Mueller was surprised by the ranking, she added, but after further reflection it made perfect sense to her.
“I stopped for a minute and thought about it,” Mueller said, “And I thought, ‘Well, we are all American.’ Freedom of speech is such a core American principle that it has seeped into all of us. No matter where we come from, no matter what our experience is, this core cultural value is really part of the American experience.”
By the end of the class, Buss hoped the IDJJ students better understood their rights and had developed the skills to argue and defend their positions on them. Dunbar hoped they left with a sense of pride in their accomplishments, and an understanding of what they are capable of moving forward.
“To have them be in a place where they understand that their visions, goals, and objectives matter just as much as the next person—that they can compete in that space and that they should be in those spaces—that’s what I hope they walk away with,” Dunbar said. “And I think overall [the IDJJ students] that were in this class do understand that they can do it, and that they are worthy of these types of opportunities.”
As the class neared its end, Mueller said, students from different IDJJ facilities took pride not only in their own achievements, but in the achievements of their peers.
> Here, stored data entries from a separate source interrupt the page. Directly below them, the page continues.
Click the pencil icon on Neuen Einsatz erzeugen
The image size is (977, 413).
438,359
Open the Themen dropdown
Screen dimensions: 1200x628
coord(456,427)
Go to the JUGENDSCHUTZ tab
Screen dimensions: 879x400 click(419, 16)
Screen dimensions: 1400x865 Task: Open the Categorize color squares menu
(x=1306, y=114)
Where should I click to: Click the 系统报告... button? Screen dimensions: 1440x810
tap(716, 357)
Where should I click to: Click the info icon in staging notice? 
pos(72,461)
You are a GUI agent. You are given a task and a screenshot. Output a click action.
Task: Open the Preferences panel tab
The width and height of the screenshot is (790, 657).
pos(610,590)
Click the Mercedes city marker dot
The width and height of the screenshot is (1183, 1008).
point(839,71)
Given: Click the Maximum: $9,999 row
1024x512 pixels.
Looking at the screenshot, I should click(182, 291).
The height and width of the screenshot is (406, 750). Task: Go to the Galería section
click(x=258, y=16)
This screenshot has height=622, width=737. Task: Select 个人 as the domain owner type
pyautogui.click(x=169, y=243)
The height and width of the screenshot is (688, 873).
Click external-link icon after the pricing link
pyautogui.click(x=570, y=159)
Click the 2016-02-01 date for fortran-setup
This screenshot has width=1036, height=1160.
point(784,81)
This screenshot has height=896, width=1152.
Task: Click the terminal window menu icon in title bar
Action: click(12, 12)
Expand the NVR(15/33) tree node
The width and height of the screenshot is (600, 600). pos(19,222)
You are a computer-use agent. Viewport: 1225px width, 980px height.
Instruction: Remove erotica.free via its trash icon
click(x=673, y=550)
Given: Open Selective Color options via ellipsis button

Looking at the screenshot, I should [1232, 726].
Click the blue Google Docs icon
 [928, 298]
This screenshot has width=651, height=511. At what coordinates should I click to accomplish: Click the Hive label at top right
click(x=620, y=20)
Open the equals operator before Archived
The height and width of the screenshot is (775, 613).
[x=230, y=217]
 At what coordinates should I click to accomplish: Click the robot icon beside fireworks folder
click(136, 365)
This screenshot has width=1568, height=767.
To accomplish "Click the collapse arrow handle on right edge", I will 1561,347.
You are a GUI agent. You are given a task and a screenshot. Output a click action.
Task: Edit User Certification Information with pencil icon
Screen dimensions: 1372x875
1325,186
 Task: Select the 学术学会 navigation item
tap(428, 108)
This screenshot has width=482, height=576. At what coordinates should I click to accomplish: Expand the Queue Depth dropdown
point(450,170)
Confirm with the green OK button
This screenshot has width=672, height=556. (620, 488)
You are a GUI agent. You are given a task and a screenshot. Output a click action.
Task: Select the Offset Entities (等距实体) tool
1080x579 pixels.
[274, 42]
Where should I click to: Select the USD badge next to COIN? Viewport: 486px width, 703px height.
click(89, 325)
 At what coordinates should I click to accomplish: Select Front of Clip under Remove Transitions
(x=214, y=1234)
“At the end of the class, kids from different youth centers, who hadn’t met each other except for in this class, were really encouraging and lifting each other up,” Mueller said. “They were saying things like, ‘You’re smart, you can do anything, look at what you did, you had good things to say in this class, I liked hearing what you had to say.’ I found that so beautiful and moving. That right there was my highest hope for what they would get [out of this class].”
Teaching in the class made it clear to Chang that individuals should learn about their constitutional rights as early as they can, before they are adults—particularly those who are most vulnerable to having their rights violated.
“I think it’s really important for students in this demographic in particular to know what their rights are, and to know that they have a voice and can stand up for themselves,” Chang said. “And talking with my student—that was something he definitely thought was true as well. We thought that kids as young as 10 or 12 should understand that their rights are protected, and know that if any of those rights are violated, there is something they can do about it.”
Zeller hoped the high school students left the class with a new sense of what they could accomplish in the future, whether it was going to college, starting a business, or even becoming a lawyer. A high point for him was realizing that the students were eager to share what they had learned in the class with other young people.
“One of the students was released [from IDJJ] while we were in the program,” Zeller said. “And one thing she expressed was that she was excited to be able to teach her friends about these rights. Before the class, she didn’t really know much about these rights, and she knew they didn’t know much about them either. Now, she had this knowledge that she could give them.”